Quais os inimigos?

Publicada em 9 de agosto de 2021

Novo artigo de nosso sócio diretor, Dr. Olindo Barcellos da Silva, publicado no Jornal Gazeta do dia 06/08/2021

Humberto Eco, falecido em 2016, foi filósofo, medievalista, semiólogo, crítico literário, ficcionista e midiólogo. Sem dúvida um dos intelectuais mais influentes da segunda metade do século XX e início do século XXI.

No Brasil foi impresso e publicado este ano seu livro “Construir o inimigo e outros escritos ocasionais”. São artigos, palestra e conferências que o autor proferiu nos últimos anos de sua vida. O primeiro destes textos é, justamente, “Construir o inimigo”, onde sustenta que “Ter um inimigo é importante não somente para definir a nossa identidade, mas também para encontrar o obstáculo em relação ao qual medir nosso sistema de valores e mostrar, no confronto, o nosso próprio valor”. Assim, sustenta o autor que tanto nações como pessoas têm inimigos.

Tomando o título, mas derivando um pouco do tema, surgiu a inquietação sobre quais inimigos, como nação e mesmo na região onde vivemos temos escolhido.

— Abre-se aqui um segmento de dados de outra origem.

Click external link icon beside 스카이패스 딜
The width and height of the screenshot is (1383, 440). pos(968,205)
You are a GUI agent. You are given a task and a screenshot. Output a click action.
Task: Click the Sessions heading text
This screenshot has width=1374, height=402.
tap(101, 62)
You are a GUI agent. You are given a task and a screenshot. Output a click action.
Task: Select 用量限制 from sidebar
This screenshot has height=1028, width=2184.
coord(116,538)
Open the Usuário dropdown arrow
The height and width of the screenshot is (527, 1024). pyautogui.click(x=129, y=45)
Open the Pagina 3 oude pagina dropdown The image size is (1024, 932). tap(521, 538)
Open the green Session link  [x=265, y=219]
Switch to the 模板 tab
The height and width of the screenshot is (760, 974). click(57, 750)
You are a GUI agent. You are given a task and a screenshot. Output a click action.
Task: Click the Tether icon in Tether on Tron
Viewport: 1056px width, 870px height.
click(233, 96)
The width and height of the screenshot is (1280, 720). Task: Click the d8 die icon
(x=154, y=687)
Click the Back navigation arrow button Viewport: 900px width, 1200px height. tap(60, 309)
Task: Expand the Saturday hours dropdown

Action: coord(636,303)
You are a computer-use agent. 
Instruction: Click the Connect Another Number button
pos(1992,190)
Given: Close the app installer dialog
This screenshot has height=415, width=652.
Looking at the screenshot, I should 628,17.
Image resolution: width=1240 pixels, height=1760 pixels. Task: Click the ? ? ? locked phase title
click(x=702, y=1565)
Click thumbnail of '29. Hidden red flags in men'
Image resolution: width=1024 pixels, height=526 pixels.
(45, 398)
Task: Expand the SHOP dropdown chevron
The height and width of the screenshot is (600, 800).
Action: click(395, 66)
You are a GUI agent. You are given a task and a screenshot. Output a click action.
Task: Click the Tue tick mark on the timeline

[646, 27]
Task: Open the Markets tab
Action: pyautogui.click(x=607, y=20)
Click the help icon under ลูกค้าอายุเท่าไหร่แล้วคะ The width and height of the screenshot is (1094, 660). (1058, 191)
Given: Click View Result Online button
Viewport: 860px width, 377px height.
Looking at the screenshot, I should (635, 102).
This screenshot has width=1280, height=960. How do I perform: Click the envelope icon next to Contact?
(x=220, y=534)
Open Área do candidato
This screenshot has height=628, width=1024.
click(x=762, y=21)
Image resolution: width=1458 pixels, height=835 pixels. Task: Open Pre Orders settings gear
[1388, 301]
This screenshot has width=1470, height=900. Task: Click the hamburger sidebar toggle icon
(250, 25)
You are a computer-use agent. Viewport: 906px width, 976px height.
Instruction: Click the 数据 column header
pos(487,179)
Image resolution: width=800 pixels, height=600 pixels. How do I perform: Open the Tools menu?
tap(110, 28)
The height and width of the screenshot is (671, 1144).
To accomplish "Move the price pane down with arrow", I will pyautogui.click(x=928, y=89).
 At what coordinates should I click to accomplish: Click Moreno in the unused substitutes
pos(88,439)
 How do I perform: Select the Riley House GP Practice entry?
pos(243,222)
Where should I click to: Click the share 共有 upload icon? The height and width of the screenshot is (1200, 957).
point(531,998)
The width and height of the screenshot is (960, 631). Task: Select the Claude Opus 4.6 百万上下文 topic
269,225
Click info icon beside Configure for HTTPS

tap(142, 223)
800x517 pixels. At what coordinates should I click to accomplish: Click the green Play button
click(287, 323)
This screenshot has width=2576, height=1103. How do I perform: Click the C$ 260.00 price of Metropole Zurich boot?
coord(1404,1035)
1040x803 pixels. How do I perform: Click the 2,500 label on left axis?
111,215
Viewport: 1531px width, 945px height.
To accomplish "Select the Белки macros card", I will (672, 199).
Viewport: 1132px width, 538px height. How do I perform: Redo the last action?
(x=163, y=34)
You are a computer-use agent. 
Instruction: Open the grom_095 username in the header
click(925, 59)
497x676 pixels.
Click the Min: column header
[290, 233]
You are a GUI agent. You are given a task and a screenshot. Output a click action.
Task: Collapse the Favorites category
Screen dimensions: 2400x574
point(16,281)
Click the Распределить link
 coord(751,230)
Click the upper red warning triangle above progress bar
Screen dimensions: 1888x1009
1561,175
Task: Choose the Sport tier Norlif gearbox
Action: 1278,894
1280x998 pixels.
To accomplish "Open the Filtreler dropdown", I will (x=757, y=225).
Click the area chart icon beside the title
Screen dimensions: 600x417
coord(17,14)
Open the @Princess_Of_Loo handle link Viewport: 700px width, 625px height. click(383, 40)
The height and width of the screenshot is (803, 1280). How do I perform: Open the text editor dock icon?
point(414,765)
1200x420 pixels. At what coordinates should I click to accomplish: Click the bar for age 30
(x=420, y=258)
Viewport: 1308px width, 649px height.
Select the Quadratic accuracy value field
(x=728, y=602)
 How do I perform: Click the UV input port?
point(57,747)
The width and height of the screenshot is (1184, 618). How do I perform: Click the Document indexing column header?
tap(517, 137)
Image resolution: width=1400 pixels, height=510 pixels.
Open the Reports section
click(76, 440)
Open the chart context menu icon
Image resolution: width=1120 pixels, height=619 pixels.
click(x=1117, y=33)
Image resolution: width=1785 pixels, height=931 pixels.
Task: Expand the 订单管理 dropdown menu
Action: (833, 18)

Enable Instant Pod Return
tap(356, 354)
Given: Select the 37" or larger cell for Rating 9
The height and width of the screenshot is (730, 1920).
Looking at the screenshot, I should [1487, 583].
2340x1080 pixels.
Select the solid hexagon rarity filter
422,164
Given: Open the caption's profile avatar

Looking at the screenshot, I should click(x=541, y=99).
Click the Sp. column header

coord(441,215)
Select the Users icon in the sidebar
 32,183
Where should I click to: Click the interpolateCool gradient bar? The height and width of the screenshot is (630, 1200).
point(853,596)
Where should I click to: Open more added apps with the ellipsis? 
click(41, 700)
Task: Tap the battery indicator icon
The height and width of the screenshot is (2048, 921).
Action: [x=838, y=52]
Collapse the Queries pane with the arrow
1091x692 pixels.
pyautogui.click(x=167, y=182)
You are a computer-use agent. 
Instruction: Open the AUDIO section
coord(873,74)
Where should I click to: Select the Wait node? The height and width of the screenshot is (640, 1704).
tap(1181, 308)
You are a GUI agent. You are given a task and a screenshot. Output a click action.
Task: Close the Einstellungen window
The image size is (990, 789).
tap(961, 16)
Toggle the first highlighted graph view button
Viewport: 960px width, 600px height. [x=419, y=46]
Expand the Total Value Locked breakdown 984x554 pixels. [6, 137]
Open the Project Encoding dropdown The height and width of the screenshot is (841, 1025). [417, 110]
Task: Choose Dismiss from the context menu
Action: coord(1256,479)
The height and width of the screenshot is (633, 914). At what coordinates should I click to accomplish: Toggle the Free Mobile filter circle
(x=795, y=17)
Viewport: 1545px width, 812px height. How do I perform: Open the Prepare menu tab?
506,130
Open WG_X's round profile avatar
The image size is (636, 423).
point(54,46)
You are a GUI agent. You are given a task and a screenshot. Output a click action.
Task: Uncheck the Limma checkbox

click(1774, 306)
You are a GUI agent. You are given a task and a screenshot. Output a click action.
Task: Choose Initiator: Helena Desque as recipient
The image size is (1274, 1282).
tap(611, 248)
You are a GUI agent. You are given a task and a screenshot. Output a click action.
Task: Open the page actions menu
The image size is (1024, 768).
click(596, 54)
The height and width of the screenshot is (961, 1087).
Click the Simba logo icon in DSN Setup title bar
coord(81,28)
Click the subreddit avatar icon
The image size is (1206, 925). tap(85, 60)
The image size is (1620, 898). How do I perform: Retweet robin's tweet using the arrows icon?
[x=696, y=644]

Nestes tempos tão belicosos, onde uma discordância parece vir contraposta por uma ofensa, qualquer que seja o lado ideológico que se vislumbre, penso alguns consensos. A pandemia parece evidente ser o inimigo mais urgente e não há qualquer justificativa para ausência de união do país a este combate. Mas há muitos outros. A extrema pobreza que se abate sobre parcela significativa da nossa gente, um sistema de ensino de má qualidade, a violência urbana e a privação da grande maioria da população de saneamento básico. Todas estas questões aumentam a brutal desigualdade social e econômica no país e podem e dever ser eleitas como inimigos primordiais da nação. Que se releguem os debates ideológicos e as disputas políticas (ambos necessários) a um segundo plano e se comece usando numa operação de guerra os quase seis bilhões que o Congresso havia destinado ao Fundo Partidário.

Também na região, o combate à transferência do Arsenal de Guerra de General Câmara para Santa Maria, o asfaltamento dos 5km que faltam entre Arroio dos Ratos e São Jerônimo, a eterna ponte São Jerônimo – Triunfo, o Presídio Federal de Charqueadas, o precário estado da RS 401, a atração de empregos são dificuldades que podem ser apontadas como inimigos, reclamando a união de todas as autoridades, partidos, clubes de serviços e forçar representativas da sociedade de todos os municípios. Eleitos os inimigos, eventual sucesso seria da região, de modo coletivo, e não teria um “pai” ou uma “mãe”.

Reconheço que pode haver, na ideia, alguma falta de malícia, falta de argúcia, e alguma ingenuidade. Mas, os benefícios não seriam tão exuberantes e para fruição de todos. Também me parece muito melhor e mais produtivo do que, respeitando todas as posições, ficarmos chamando uns aos outros de fascista e genocida ou ladrão e chefe de quadrilha. Afinal, neste debate, já pensaram o que restará do país se todos estiverem certos?